Yes. But that doesn't mean it has to work 100% of the time regardless of other environmental factors -- that makes the system too expensive (dedicated) or too brittle (where you, as a consumer, have to buy more capability than you really need).
Think of it as a parallel to an SRT solution. Your appraoch is more in line with an HRT solution.
No, I am willing to let performance degrade IF NECESSARY, as dictated by the conditions in which the system is being operated. That doesn't mean I want to set out with "less performance" as a *goal*.
You don't need TCP to get "error free". Rather, you need mechanisms that allow you to detect and recover from errors.
TCP is a bad choice as it would require a "connection" from the server to each client. By contrast, with a UDP-based protocol, you can leverage multicasting to reduce the total traffic on the network (clients seeing the same "program" simply participate in the same multicast group). Since packets are essentially numbered, a client can determine if it has missed a packet and request its retransmission explicitly (assuming it *needs* that packet!). If missed packets are The Exception instead of The Rule, then the retransmission requests will be infrequent (they also let the server get a feel for the integrity of the fabric *during* operation).
See above.
Note, also, that you need not implement an entire stack with the "usual" complement of utilities, etc. Many aspects of a traditional stack are useless or can be short-circuited since the clients are designed to talk to *a* server.

# # # #

_Exercises to complete_:
• 1. In the networking post, why is TCP called a bad choice?
• 2. List every abbreviation that appears in the networking post.
The rows after the networking post are separate material.

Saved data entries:

# # # #

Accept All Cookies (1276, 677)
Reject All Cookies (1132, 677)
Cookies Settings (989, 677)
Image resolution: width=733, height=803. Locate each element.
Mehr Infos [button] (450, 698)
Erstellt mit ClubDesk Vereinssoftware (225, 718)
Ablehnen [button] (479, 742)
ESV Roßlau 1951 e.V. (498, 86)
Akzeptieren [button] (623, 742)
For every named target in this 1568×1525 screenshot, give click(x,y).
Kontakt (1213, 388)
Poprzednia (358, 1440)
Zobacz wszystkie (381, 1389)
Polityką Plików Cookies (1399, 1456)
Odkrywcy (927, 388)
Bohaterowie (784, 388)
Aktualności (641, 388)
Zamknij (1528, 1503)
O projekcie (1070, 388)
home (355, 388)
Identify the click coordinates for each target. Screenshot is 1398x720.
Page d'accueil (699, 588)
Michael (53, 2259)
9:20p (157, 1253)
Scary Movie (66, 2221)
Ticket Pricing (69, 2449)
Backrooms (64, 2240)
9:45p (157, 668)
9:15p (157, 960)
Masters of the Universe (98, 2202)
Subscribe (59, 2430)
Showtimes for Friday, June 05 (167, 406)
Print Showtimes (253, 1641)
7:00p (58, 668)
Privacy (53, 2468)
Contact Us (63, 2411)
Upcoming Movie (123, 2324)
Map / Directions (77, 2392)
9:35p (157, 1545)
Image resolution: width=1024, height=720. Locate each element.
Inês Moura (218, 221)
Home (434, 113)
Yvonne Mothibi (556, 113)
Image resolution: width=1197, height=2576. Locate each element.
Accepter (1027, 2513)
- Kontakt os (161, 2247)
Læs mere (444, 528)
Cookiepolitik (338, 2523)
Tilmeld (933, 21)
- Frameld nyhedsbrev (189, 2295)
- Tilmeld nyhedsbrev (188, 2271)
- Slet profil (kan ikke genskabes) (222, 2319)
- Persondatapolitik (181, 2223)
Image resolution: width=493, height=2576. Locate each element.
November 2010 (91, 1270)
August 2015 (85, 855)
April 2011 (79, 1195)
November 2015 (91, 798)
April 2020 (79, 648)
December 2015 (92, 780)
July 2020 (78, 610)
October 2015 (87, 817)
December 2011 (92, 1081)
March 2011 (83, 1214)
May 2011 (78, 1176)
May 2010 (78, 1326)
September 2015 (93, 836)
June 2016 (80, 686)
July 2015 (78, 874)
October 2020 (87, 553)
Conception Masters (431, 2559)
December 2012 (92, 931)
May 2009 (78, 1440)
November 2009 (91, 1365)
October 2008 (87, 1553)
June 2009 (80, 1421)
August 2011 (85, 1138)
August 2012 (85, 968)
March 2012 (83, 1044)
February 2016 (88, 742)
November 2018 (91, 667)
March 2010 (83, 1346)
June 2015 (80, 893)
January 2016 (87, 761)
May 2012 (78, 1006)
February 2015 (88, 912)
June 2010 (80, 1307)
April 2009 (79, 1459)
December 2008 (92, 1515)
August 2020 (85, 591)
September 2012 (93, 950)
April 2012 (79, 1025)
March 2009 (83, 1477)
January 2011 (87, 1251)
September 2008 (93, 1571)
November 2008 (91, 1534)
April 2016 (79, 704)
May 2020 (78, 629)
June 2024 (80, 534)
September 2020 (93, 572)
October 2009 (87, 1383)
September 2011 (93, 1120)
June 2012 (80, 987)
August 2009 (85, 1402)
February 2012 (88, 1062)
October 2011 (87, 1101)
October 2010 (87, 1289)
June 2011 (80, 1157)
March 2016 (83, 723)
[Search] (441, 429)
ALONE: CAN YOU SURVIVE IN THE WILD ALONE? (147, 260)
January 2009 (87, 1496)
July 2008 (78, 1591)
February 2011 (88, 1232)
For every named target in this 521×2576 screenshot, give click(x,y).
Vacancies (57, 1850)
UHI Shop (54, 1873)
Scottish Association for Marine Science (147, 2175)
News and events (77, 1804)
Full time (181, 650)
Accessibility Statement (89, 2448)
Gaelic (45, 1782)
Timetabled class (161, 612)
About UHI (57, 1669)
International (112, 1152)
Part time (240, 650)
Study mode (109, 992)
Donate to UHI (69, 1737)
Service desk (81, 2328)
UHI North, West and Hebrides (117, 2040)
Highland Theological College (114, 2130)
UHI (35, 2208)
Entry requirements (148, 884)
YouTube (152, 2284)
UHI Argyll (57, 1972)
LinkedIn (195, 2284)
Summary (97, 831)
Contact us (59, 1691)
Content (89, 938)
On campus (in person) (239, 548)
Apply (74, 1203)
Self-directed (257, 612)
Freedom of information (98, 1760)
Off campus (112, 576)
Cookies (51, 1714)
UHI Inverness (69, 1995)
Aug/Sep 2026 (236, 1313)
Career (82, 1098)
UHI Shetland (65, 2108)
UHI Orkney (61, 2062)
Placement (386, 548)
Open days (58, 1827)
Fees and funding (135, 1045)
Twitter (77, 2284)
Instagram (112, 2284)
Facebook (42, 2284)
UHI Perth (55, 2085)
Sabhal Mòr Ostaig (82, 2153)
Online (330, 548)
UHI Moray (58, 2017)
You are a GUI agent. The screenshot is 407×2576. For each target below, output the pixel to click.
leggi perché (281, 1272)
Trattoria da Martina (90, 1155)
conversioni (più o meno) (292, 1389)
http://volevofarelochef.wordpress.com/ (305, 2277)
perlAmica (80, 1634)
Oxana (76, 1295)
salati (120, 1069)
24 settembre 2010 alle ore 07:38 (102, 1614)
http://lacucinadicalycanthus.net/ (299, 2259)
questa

# # # #

_Responses to the tasks_:
• 1. It would require a "connection" from the server to each client.

• 2. SRT, HRT, TCP, UDP